Reading the records below, count the lines in which the string "Open" appears; write the number only.

- _Information shown_:
◆ ◆ ◆ ◆ ◆ ◆ ◆
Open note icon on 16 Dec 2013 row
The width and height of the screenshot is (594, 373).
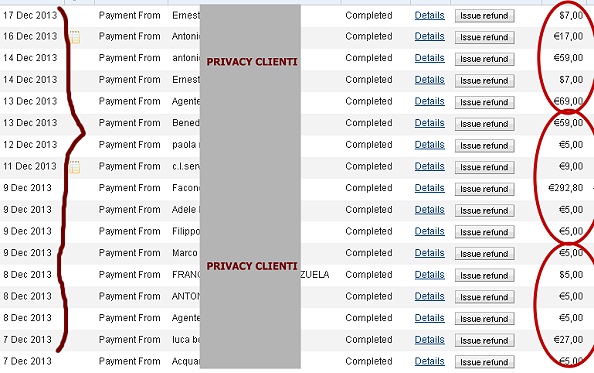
◆ ◆ ◆ ◆ ◆ ◆ ◆
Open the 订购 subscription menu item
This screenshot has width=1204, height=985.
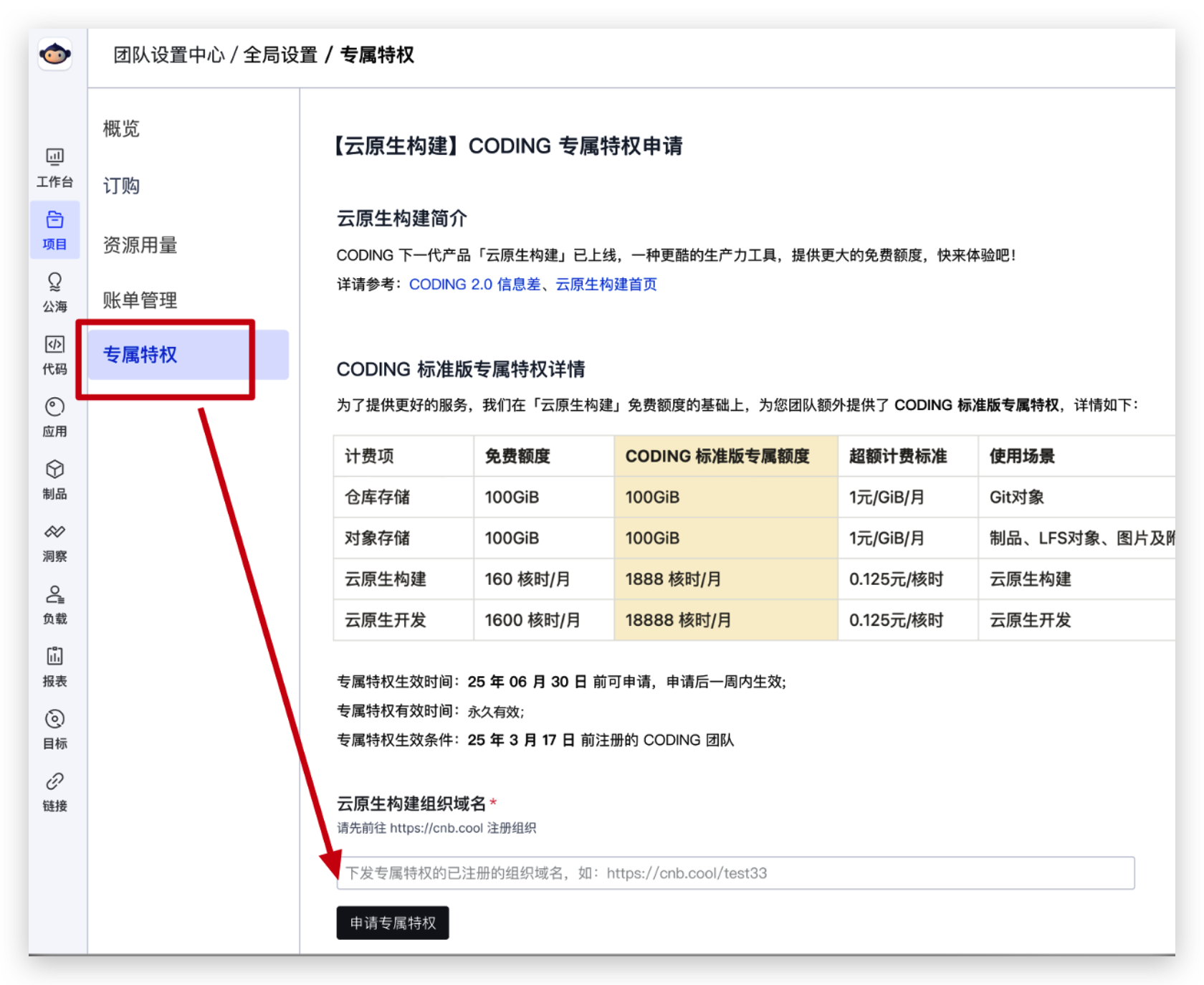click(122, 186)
◆ ◆ ◆ ◆ ◆ ◆ ◆
- _Answer box_:
2